++++ Data to process ++++

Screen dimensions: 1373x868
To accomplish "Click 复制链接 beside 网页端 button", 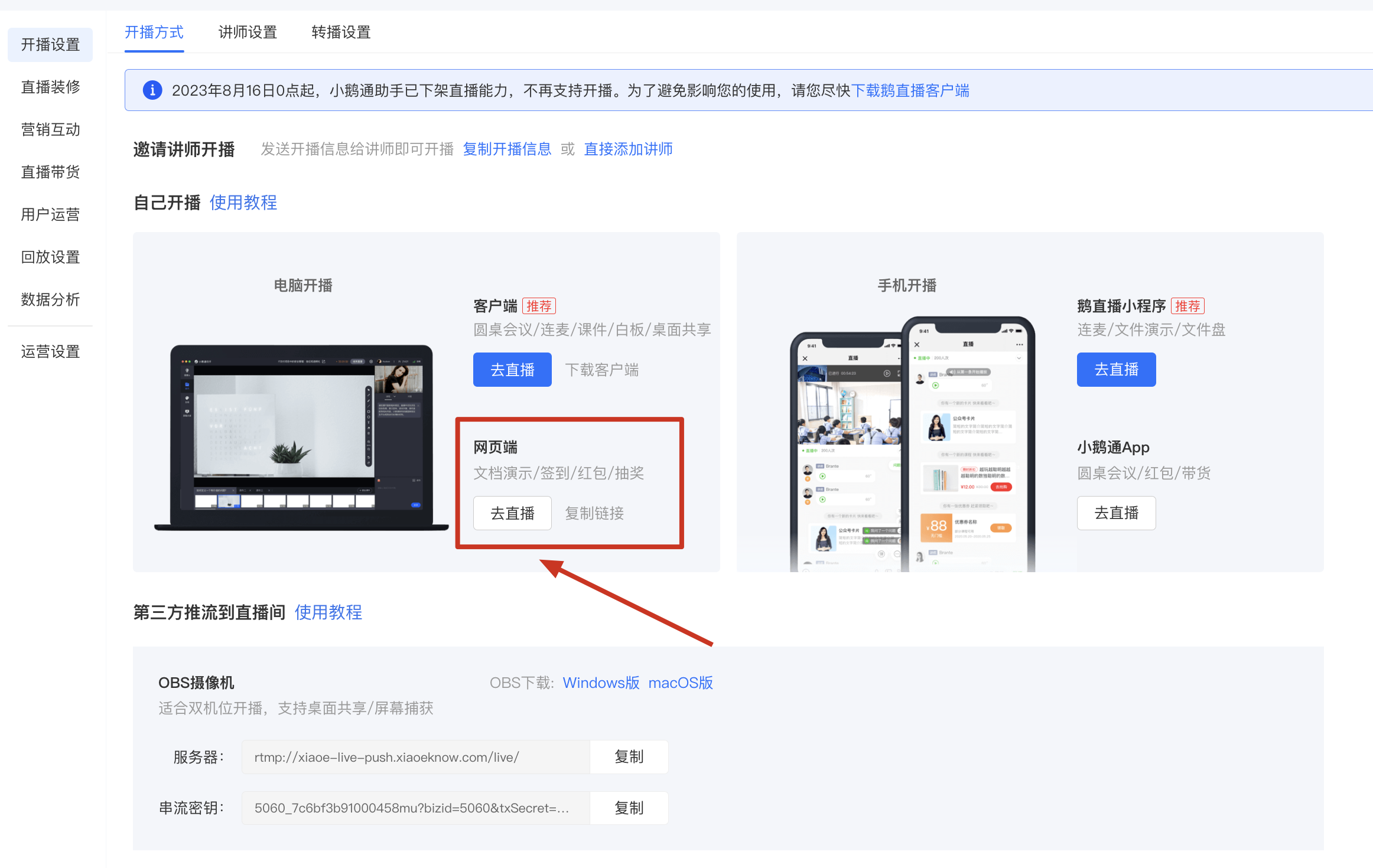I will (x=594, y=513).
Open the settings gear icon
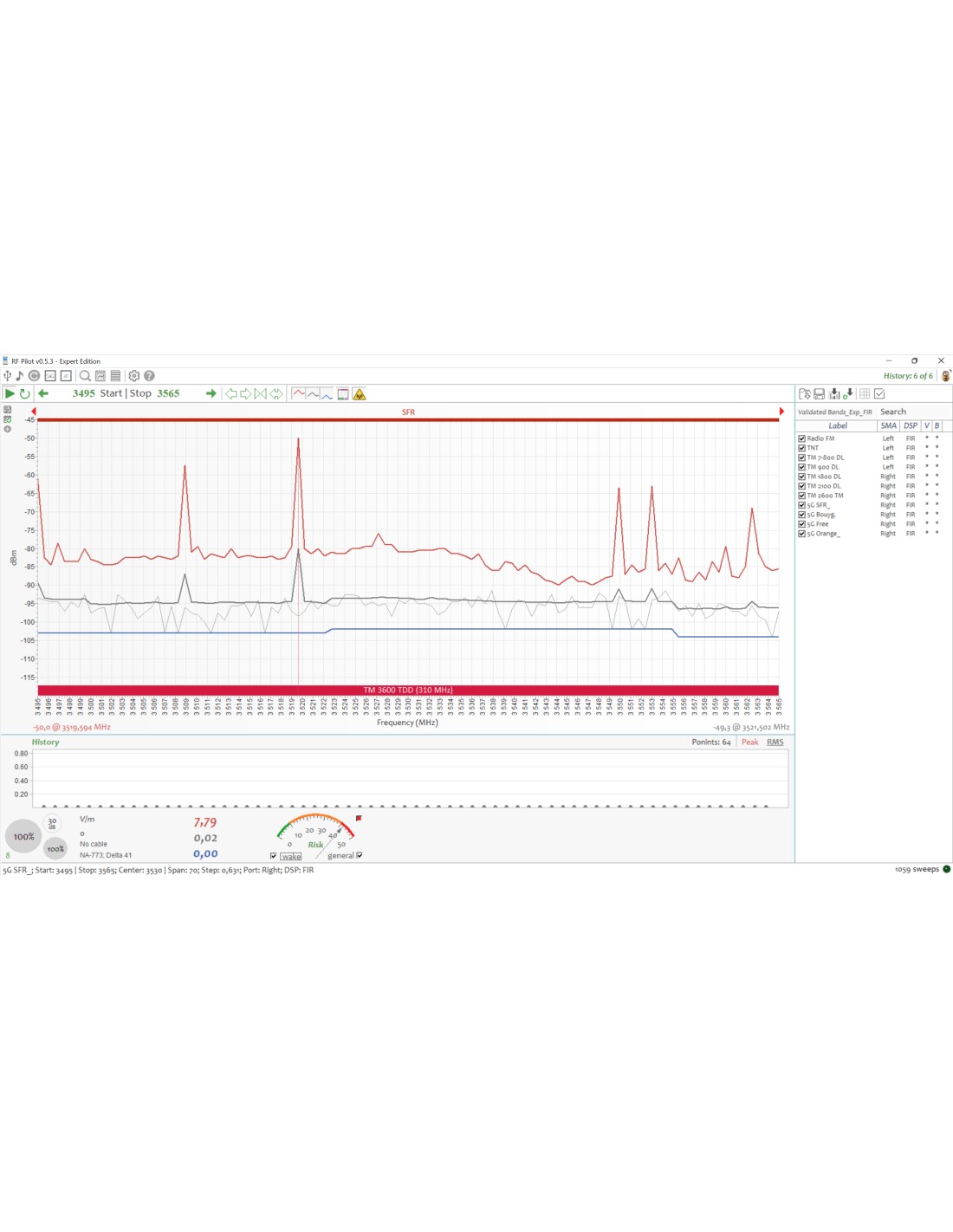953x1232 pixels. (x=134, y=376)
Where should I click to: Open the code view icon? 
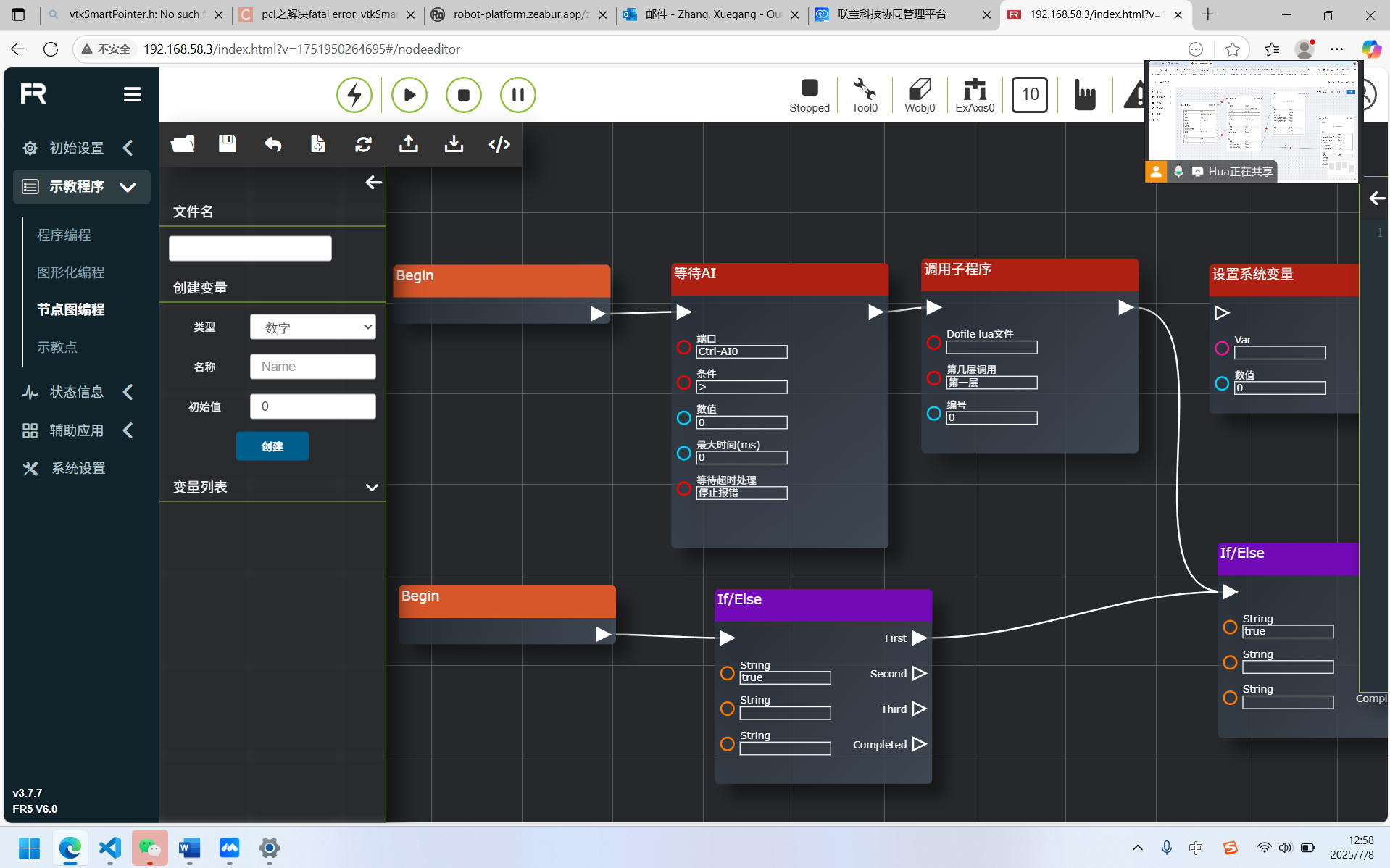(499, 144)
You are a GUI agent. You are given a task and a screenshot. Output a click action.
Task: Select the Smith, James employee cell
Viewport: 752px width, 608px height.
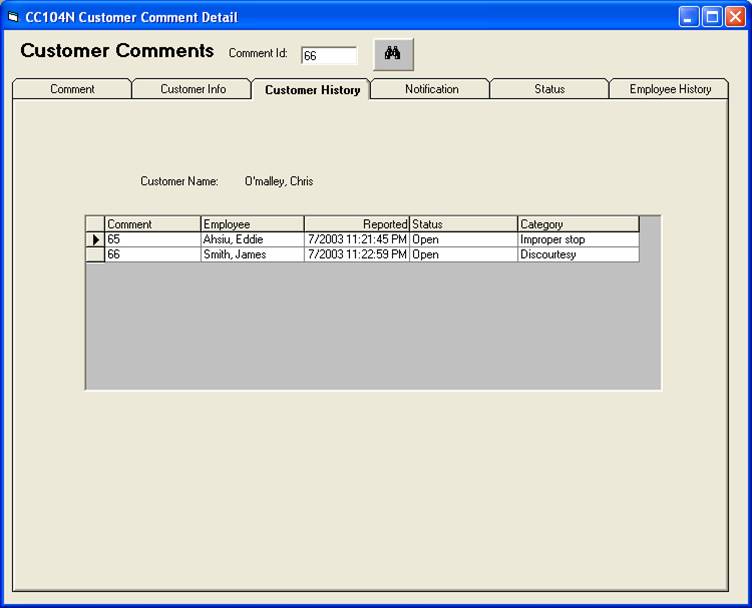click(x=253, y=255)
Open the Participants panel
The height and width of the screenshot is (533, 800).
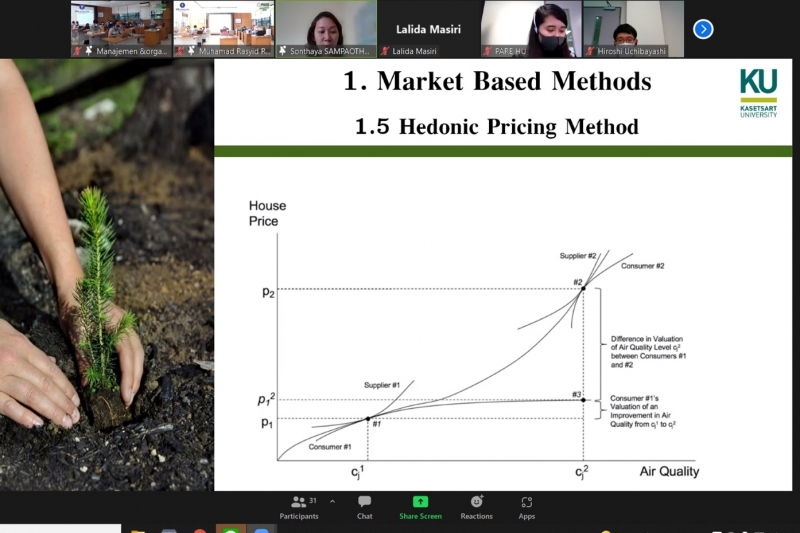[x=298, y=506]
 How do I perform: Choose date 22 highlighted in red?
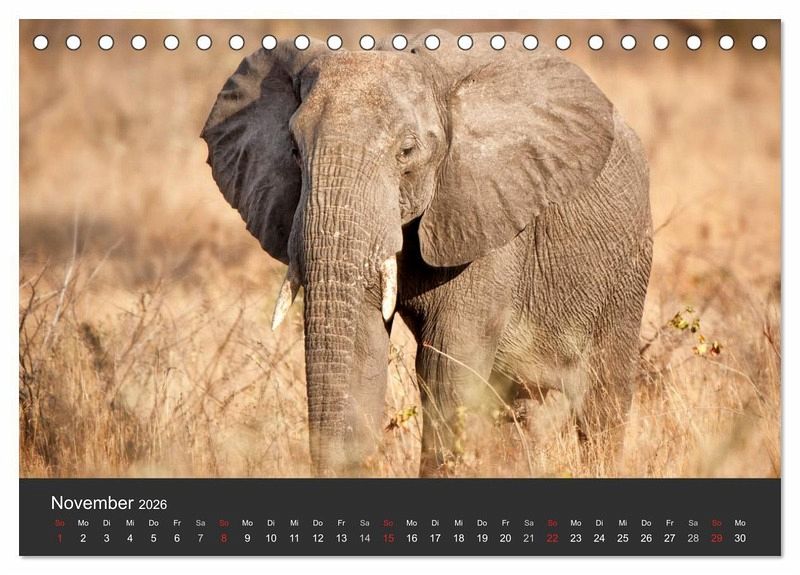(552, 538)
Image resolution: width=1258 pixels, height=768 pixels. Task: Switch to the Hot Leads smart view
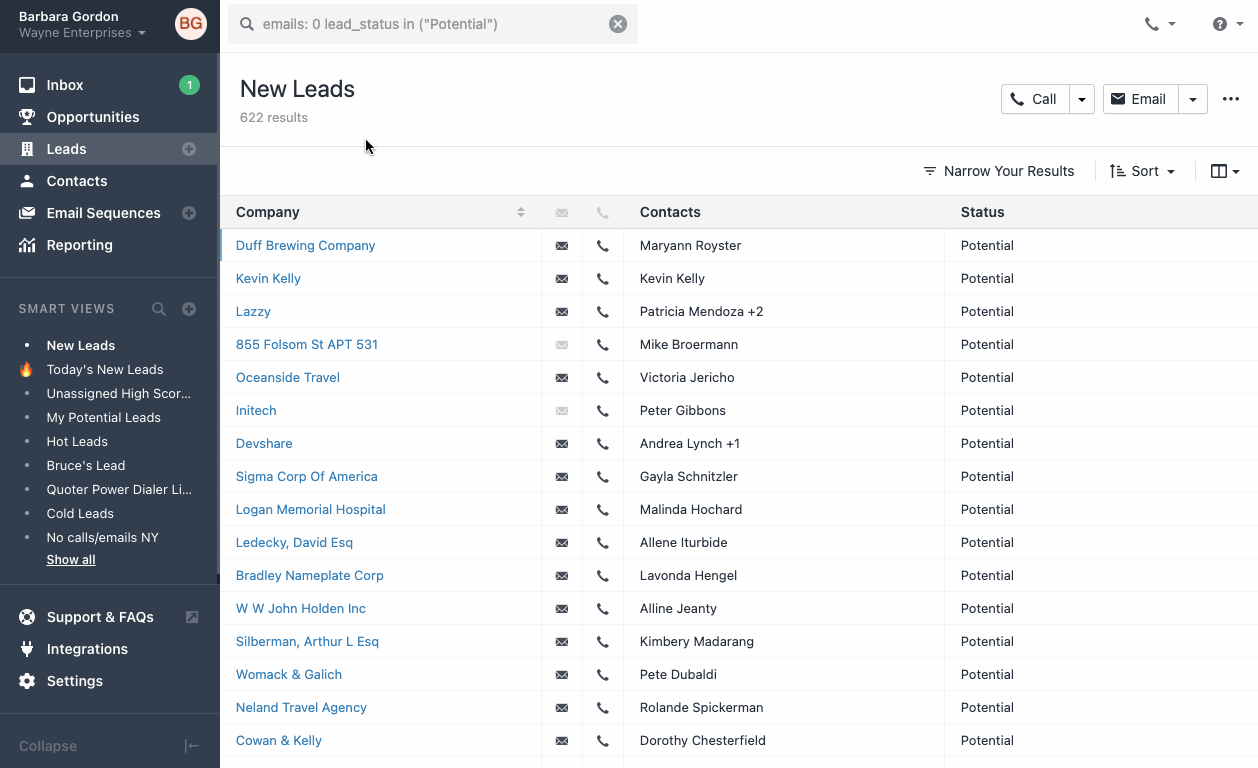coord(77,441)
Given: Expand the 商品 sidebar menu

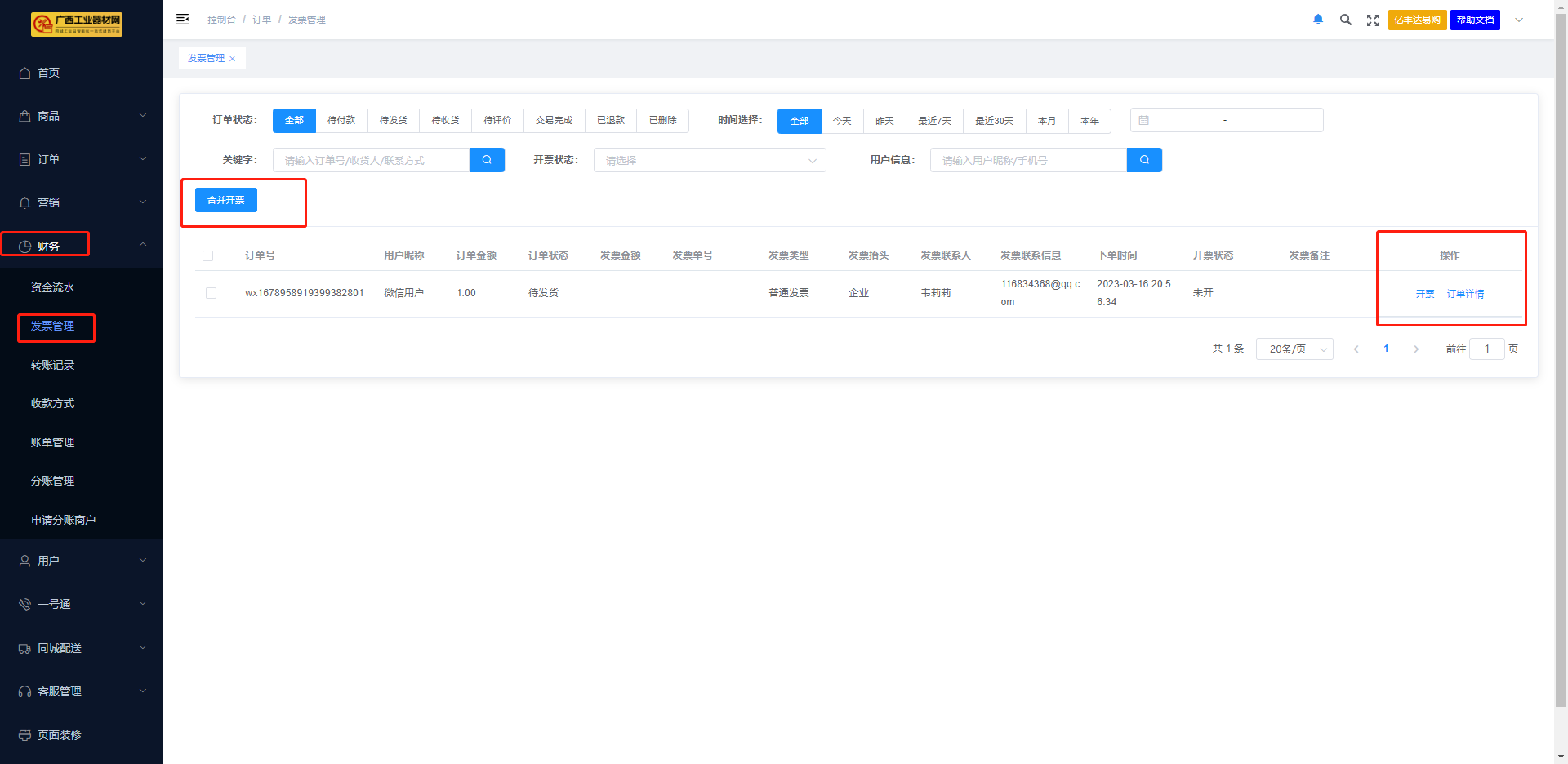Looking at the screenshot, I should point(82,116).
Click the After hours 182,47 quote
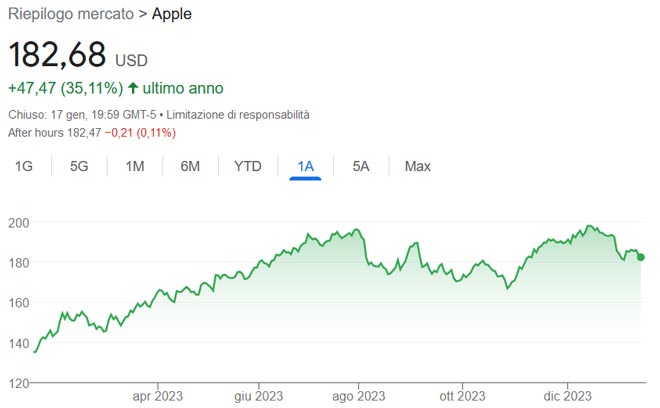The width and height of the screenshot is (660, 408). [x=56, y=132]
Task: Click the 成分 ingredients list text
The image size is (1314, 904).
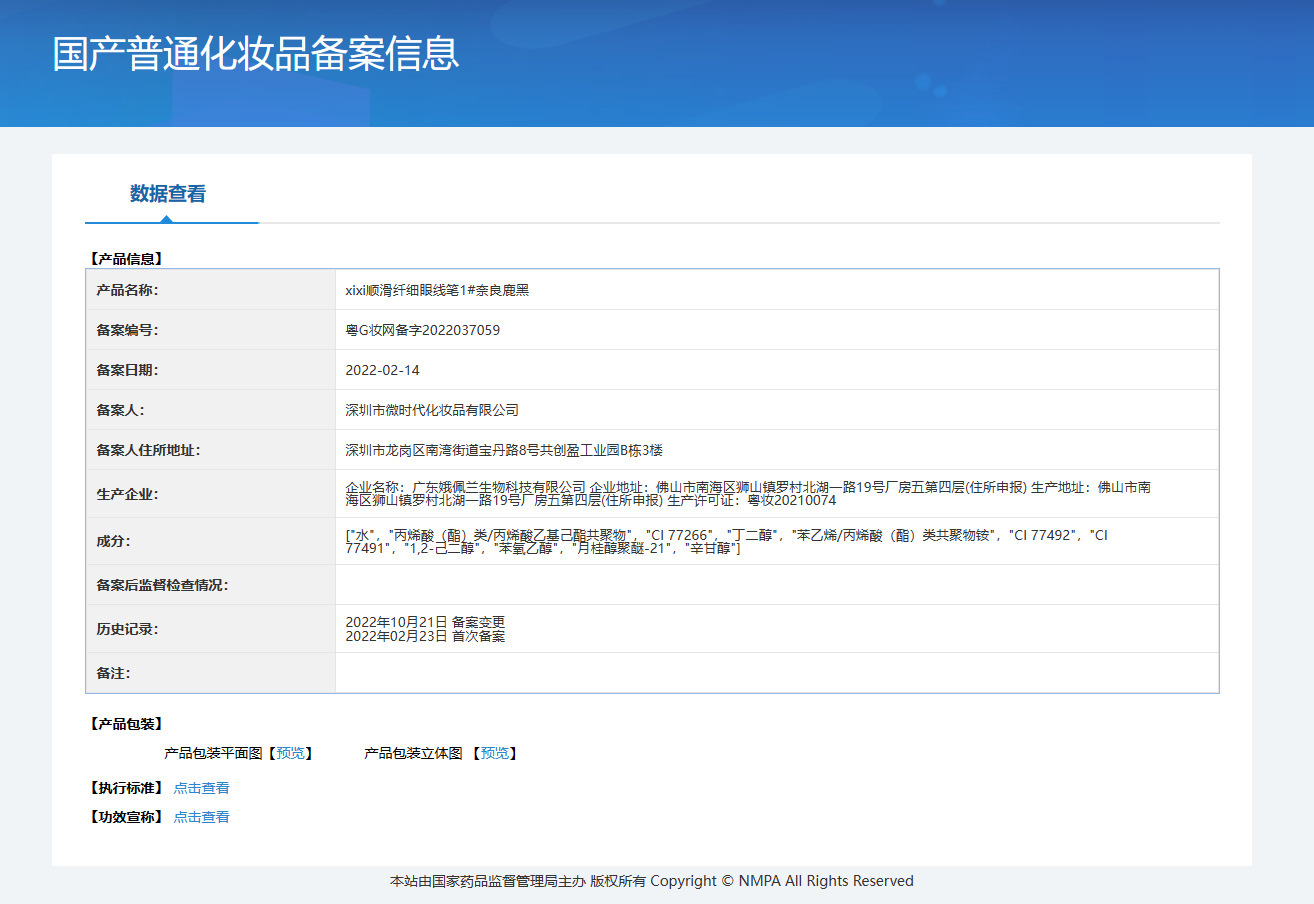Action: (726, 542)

++++

--- Work instructions ---
Out of the records above, set down only the lines from the one that contains "Open the Participants panel" through the one that contains "Task: Click the 成分 ingredients list text", unchanged and without the pictures.

--- Task result ---
Open the Participants panel
The height and width of the screenshot is (533, 800).
[x=298, y=506]
 How do I perform: Choose date 22 highlighted in red?
(552, 538)
Image resolution: width=1258 pixels, height=768 pixels. Task: Switch to the Hot Leads smart view
coord(77,441)
Given: Expand the 商品 sidebar menu

Looking at the screenshot, I should point(82,116).
Click the After hours 182,47 quote
The width and height of the screenshot is (660, 408). [x=56, y=132]
Task: Click the 成分 ingredients list text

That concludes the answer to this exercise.